> [EXERCISE DIRECTIONS]: Going from the line that contains "The image size" through the last line of the records, set down each line again exactly, both included, with pictures left out.

> [PROVIDED DATA]:
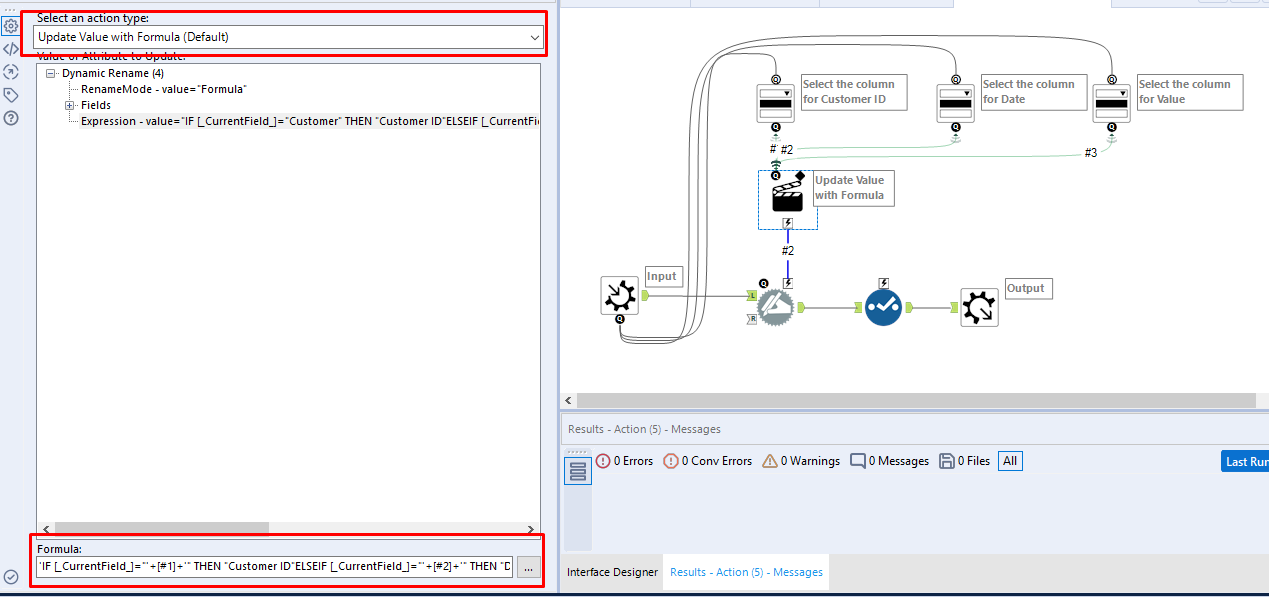Select the Customer ID drop-down tool icon
Screen dimensions: 1269x597
click(775, 103)
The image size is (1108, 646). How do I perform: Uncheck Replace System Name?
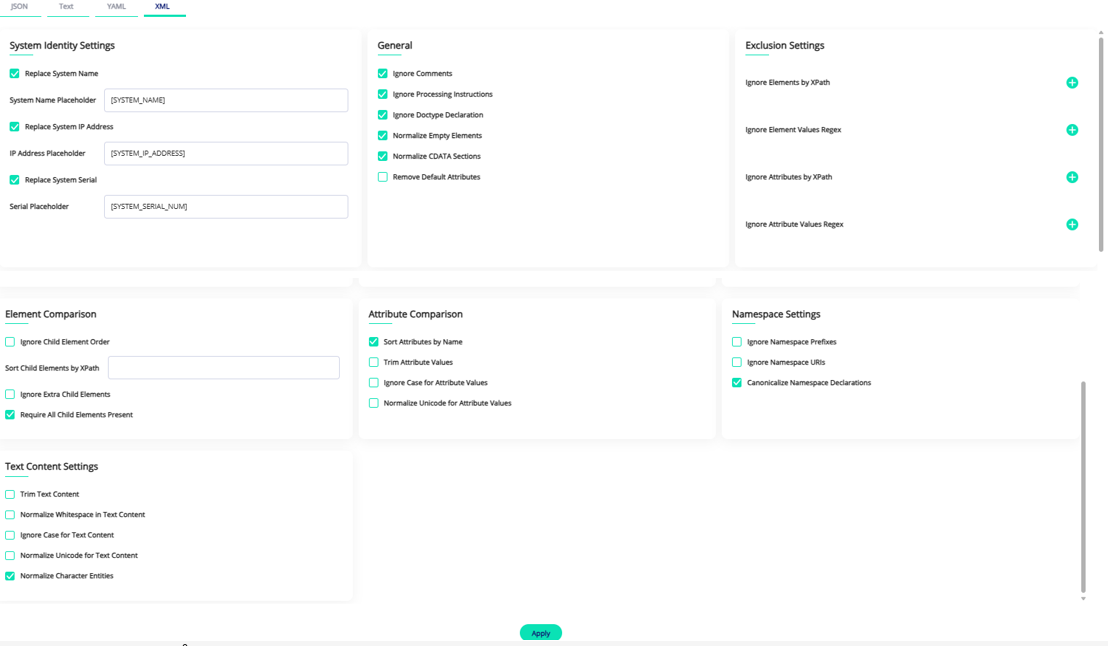[14, 74]
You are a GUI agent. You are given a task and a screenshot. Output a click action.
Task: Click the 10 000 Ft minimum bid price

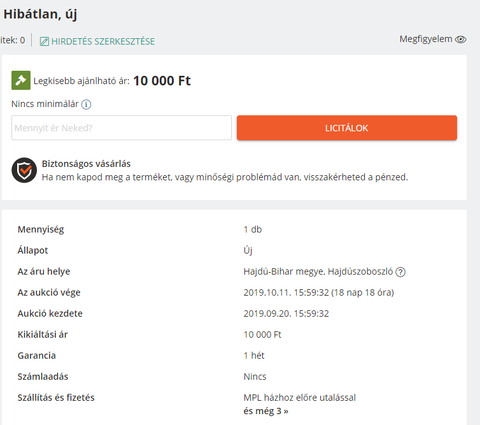tap(162, 81)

> [RESULT]:
The image size is (1108, 646). How do I perform: Uncheck Replace System Name?
[14, 74]
You are a GUI agent. You are given a task and a screenshot. Output a click action.
Task: Click the 10 000 Ft minimum bid price

tap(162, 81)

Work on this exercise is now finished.